* Collection entries:
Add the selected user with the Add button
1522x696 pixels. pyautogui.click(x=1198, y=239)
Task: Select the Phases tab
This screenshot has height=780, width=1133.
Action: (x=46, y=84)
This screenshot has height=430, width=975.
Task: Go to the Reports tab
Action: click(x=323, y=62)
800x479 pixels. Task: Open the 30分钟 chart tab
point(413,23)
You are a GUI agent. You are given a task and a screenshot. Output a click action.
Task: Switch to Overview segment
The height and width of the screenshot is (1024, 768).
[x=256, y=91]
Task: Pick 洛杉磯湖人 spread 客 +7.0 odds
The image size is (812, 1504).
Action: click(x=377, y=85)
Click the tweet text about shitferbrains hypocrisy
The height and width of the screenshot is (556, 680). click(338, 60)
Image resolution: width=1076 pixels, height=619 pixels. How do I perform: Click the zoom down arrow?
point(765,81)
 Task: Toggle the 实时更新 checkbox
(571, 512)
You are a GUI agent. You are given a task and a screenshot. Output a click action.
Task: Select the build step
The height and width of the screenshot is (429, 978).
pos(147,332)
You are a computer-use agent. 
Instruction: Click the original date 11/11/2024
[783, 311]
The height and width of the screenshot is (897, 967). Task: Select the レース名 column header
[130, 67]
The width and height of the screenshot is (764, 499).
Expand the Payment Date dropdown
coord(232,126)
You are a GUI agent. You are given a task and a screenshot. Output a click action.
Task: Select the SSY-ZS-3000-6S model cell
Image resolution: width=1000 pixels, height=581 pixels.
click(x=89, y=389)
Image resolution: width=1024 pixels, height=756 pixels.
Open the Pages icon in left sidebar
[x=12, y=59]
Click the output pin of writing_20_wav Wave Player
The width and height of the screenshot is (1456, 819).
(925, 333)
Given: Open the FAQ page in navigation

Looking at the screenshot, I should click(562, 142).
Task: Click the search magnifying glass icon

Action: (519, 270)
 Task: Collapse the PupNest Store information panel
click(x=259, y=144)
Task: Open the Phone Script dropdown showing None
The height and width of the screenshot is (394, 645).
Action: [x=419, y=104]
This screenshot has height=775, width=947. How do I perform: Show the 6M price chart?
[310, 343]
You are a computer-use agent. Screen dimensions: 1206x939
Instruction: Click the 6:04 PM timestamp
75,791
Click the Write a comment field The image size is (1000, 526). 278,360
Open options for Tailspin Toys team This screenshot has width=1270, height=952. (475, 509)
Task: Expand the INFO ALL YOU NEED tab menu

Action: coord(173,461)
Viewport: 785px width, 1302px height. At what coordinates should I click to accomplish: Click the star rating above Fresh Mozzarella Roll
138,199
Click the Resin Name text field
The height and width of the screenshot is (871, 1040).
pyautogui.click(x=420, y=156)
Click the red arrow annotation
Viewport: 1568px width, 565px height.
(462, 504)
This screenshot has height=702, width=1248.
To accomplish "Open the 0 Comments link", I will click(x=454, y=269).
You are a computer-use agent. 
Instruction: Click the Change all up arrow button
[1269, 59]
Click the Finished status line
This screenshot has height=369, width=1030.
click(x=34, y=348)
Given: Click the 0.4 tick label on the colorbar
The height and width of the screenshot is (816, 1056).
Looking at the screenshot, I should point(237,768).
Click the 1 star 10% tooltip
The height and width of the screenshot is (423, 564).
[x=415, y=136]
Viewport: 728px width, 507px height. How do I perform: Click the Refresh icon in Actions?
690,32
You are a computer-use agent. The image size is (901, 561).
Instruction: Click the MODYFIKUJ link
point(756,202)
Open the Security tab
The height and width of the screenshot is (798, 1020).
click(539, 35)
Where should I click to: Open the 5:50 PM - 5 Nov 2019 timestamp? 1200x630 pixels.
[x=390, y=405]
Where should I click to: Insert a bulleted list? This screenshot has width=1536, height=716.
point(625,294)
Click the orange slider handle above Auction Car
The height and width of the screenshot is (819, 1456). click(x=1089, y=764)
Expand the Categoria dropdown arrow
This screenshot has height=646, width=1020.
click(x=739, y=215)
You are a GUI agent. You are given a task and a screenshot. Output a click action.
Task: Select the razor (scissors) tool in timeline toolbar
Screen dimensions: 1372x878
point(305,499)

* What is required: Only the lines from the one containing "Where should I click to: Insert" through the last line of the records should appear, each written out exactly.

* Solution to the problem:
Where should I click to: Insert a bulleted list? This screenshot has width=1536, height=716.
point(625,294)
Click the orange slider handle above Auction Car
The height and width of the screenshot is (819, 1456). click(x=1089, y=764)
Expand the Categoria dropdown arrow
This screenshot has height=646, width=1020.
click(x=739, y=215)
You are a GUI agent. You are given a task and a screenshot. Output a click action.
Task: Select the razor (scissors) tool in timeline toolbar
Screen dimensions: 1372x878
point(305,499)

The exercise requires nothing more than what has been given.